Leader of New Spirit Party
- In office 5 November 2010 – 31 March 2011
- Preceded by: Office established
- Succeeded by: Office abolished

Personal details
- Born: 18 April 1978 (age 48) Pristina, SFR Yugoslavia
- Party: Social Democratic Party of Kosovo (2018–2019)
- Other political affiliations: Vetëvendosje (2011–2018) New Spirit Party (2010–2011)
- Spouse: Ardiana Gjinolli-Ahmeti
- Children: 2
- Education: American University in Bulgaria Harvard University (M.P.A.)
- Known for: Mayor of Prishtina

= Shpend Ahmeti =

Kosovar politician

Shpend Ali Ahmeti (born 18 April 1978, Pristina) is a Kosovar politician who served as the mayor of Pristina. He was leader of the New Spirit Party, which merged into Vetëvendosje in 2011, and served as their vice chairman. However, after internal disputes he left the party in 2018 to become the leader of the Social Democratic Party of Kosovo. In 2019 he became an independent politician.

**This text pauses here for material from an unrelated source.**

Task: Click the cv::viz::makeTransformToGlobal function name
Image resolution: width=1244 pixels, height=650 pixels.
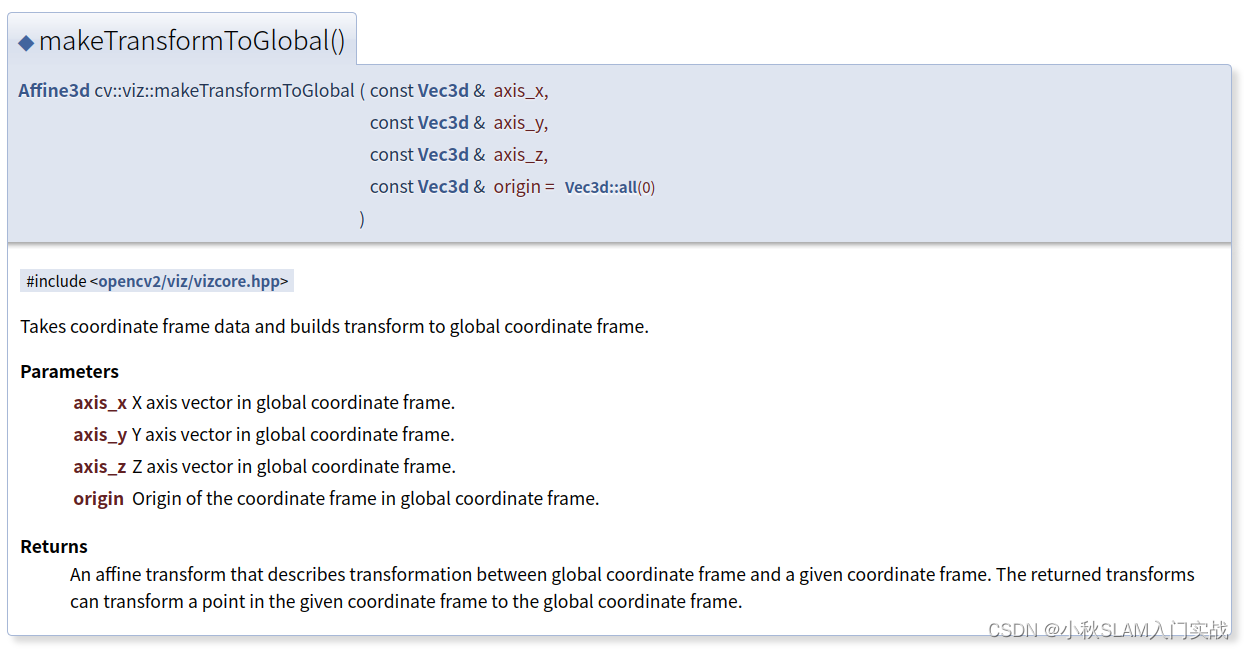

Ahmeti lectured public policy at the American University in Kosovo before he became mayor.

In the first round of elections on 3 November 2013, Ahmeti was around 8,000 votes behind Isa Mustafa, but in the second round on 1 December 2013 he won by around 2,500 votes. Mustafa accused Ahmeti of fraud. Ahmeti's win was eventually confirmed, ending 15 years of LDK tenure in the capital of Kosovo.

In October 2017 he ran in the local elections as a candidate of Vetëvendosje again and successfully managed to keep his position as mayor of Prishtina.

==Education==

He has completed university studies in Economics and Business Administration at the American University in Bulgaria, during the years 1996–2000, specializing in Applied Economics and Business Administration. During the studies between the years 1999–2002, Mr. Ahmeti was senator and then the President of the Student Government at American University in Bulgaria, as well as leader of various communities (from more than ten countries) through the period of reforms at university. At the American Universities, involvement in the students’ government is the experience that combines knowledge, organization, confronting the protection of the rights and responsibility of faith from friends and colleagues.

==Political career==
Shpend Ahmeti founded the Fryma e Re party on November 5, 2010, together with Ilir Deda and other Harvard University graduates, which participated in the 2010/2011 parliamentary elections in Kosovo but failed to clear the five-percent hurdle. On March 31, 2011, Fryma e Re merged with the civic movement Vetëvendosje! (VV). Ahmeti thus became the deputy party chairman of VV.

In the 2013 local elections in Kosovo, Shpend Ahmeti ran as an opponent to Isa Mustafa (LDK), the longtime mayor of Kosovo's capital. Voter turnout in Pristina was 50.8 percent, and in the first round of voting on November 3, neither achieved the necessary majority, so a second round of voting was ordered for December 1.

==Employment==
Ahmeti worked for World Bank on Kosovo's Public Expenditure Review, and for European Bank of Reconstruction and Development.